Так они миновали Волхонку, пересекли Пятницкую и вышли на Ангарскую. Показался безлюдный перекресток, пересечение Ангарской и Лихоборских Бугров. Именно здесь, в двенадцати метрах от проезжей части, находился спуск в метрополитен, который так и не достроили в 2010 году.
Сверкала огромная буква «М» с застывшей под ней синей табличкой: «Станция "Балтийская"». Первая из десяти станций по единственной ветке протяженностью в тридцать два километра, дававшей под землей крюк по Новому Ивоту. Витки от центра к окраинам.
К подземке стекались фигуры, с трудом переставлявшие ноги, от которых тянулись танцующие, гротескные тени.
Гендальф заскулил. Мертвецы!
Все они, точно дьявольские сборщики подати, тащили оглушенных людей. Жертв объединяла юность и, возможно, что-то еще, чего лабрадор понять не мог. Многих отличали полученные жуткие увечья. Трупы не церемонились. Гендальф окинул носильщиков смерти затравленным взглядом и пристроился за тем, кто тащил его хозяйку. Ее он ни за что не бросит. Никогда.
Вместе с остальными они спустились по гранитным ступеням и прошли сквозь смятую раздвижную решетку, некогда блокировавшую вход в метро. Оказавшись в полуосвещенном вестибюле, гурьбой ринулись через турникеты. Последовал затяжной спуск по двадцатиметровому неподвижному эскалатору. Покойники не спешили: омертвевшие ткани ног плохо подходили для преодоления высот.
Сама станция оказалась довольно узкой и тесной – около шести с половиной метров в ширину. Зато ее длина, рассчитанная на увеличение со временем потока пассажиров, соответствовала всем современным стандартам: сто шестьдесят метров до бронзовых букв «БАЛТИЙСКАЯ» на дальней стене.
По чьей-то зловещей прихоти освещение работало, бросая свет на свод потолка и стены, создавая тем самым иллюзию расширения пространства. На западных путях стоял электропоезд, на три четверти сокрытый туннелем. Устаревшая серо-голубая «ОКА», выпущенная «Метровагонмашем» в 2010.
Мертвецы, полупадая, стаскивали ноши на восточные пути. Старательно избегая контактного рельса, подававшего питание на поезда, они исчезали во мраке. Гендальф спрыгнул и затрусил вместе со всеми.
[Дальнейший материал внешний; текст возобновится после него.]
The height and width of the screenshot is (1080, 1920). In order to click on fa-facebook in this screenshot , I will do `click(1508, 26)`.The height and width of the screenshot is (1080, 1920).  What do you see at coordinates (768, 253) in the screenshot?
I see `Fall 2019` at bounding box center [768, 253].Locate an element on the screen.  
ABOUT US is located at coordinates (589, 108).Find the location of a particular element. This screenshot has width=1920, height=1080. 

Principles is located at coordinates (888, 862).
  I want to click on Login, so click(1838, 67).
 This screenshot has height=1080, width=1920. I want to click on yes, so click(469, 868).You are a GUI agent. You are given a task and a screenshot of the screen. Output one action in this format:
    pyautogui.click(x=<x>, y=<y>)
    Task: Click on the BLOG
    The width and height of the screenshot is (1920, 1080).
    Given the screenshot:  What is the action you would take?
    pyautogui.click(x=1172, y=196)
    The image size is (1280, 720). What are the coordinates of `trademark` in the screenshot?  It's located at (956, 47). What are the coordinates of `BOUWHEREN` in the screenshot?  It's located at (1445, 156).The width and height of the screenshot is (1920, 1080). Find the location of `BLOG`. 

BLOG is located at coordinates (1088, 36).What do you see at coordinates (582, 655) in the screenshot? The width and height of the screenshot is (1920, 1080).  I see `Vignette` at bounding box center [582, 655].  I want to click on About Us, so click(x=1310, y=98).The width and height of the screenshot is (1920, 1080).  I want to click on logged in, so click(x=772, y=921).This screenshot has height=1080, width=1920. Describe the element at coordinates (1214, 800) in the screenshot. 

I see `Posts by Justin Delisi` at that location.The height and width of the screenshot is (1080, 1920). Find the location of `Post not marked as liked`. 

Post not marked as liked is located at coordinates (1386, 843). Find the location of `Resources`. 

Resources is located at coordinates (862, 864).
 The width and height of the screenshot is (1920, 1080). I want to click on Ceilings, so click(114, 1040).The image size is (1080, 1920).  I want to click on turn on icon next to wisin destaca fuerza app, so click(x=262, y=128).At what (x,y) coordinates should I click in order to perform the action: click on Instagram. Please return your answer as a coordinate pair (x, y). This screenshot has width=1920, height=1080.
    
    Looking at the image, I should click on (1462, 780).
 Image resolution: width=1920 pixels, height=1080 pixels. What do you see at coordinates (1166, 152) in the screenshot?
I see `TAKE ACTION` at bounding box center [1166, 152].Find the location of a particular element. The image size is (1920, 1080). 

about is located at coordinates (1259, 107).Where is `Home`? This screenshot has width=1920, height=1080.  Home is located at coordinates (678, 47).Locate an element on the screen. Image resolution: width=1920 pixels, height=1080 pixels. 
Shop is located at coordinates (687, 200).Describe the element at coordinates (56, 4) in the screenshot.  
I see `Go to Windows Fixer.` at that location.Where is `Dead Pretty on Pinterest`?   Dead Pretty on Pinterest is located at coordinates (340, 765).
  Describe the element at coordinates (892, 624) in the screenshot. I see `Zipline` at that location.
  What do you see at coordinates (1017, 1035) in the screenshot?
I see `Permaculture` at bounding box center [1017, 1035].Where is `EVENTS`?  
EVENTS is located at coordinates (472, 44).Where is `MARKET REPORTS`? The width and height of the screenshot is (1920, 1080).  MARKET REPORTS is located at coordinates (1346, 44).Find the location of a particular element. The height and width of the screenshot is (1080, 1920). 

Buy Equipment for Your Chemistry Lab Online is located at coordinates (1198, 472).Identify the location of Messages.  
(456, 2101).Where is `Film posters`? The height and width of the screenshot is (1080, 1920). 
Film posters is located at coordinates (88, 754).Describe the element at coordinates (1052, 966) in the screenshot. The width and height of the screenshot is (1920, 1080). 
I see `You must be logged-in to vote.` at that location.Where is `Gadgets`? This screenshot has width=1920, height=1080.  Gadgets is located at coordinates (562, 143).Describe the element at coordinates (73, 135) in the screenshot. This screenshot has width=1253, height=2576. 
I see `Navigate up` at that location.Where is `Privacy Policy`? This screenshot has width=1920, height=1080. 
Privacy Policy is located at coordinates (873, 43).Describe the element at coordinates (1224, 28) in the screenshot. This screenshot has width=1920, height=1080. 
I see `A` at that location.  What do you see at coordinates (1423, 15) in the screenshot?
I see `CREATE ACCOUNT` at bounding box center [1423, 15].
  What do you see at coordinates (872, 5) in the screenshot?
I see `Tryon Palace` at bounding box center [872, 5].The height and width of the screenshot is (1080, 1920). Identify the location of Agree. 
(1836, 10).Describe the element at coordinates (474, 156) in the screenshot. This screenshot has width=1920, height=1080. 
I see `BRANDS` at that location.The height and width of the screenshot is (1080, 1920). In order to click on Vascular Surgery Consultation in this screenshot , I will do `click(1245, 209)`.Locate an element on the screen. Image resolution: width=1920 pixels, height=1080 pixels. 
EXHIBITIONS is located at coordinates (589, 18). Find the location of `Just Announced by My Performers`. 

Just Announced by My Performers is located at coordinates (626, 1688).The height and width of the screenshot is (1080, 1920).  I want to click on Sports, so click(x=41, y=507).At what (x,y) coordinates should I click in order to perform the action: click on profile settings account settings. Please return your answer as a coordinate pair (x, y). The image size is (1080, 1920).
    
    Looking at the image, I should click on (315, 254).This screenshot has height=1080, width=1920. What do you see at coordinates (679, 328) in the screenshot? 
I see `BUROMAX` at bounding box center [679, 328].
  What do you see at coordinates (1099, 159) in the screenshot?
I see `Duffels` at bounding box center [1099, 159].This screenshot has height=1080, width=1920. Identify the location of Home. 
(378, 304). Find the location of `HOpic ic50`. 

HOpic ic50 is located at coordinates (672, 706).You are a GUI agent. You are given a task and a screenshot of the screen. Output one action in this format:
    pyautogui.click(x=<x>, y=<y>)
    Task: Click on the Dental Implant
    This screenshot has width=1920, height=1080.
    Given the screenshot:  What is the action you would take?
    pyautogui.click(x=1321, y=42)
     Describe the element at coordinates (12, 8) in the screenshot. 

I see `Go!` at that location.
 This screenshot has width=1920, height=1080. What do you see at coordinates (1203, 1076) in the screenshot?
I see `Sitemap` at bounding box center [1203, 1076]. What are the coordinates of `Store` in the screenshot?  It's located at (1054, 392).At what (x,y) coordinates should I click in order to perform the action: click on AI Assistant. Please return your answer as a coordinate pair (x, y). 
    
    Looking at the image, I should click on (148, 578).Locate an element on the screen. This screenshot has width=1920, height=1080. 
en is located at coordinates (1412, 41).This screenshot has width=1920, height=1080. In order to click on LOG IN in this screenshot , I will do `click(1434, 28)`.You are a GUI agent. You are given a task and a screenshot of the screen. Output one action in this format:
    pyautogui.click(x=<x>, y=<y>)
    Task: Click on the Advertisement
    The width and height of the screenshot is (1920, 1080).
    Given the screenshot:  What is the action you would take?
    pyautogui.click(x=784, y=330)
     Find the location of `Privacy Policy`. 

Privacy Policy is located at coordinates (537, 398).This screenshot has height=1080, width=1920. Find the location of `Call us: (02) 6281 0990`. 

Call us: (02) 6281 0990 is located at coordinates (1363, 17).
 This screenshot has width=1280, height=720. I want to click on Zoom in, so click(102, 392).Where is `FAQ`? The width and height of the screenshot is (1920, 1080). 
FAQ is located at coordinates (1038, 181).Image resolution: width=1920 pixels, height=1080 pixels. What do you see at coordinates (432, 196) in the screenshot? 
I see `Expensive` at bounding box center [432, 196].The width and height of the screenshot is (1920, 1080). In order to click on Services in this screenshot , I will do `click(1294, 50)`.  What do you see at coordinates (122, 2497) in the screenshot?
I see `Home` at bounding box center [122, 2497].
От третьего рельса тянуло озоном. Душный, зловонный ветер порывами бил навстречу, как бы говоря: зазеваешься – и тебя размажет несущийся поезд.
Предупредительные светофоры мерцали красными огнями. Перед «Селигерской», где-то на третьем километре, на участке, позволявшем поездам совершить маневр между путями, покойники липким потоком вливались в северо-западный рукав.
Прошагав в гулкой тишине еще пять минут, Гендальф, подслеповато щурясь, очутился во внушительном подземном депо с отстойно-ремонтным корпусом. Размером с доброе футбольное поле. Двенадцать железнодорожных путей, крайние из которых занимали ветшающие электропоезда. Восточный выезд, ведущий на поверхность, закрывали приваренные к рельсам щиты. Где-то с беспокойством шумела вода.
И сотни, сотни мертвецов – покачивавшихся, словно горелые зерна на стеблях. Все они внимали одинокому мужскому голосу, шедшему из дальнего края депо.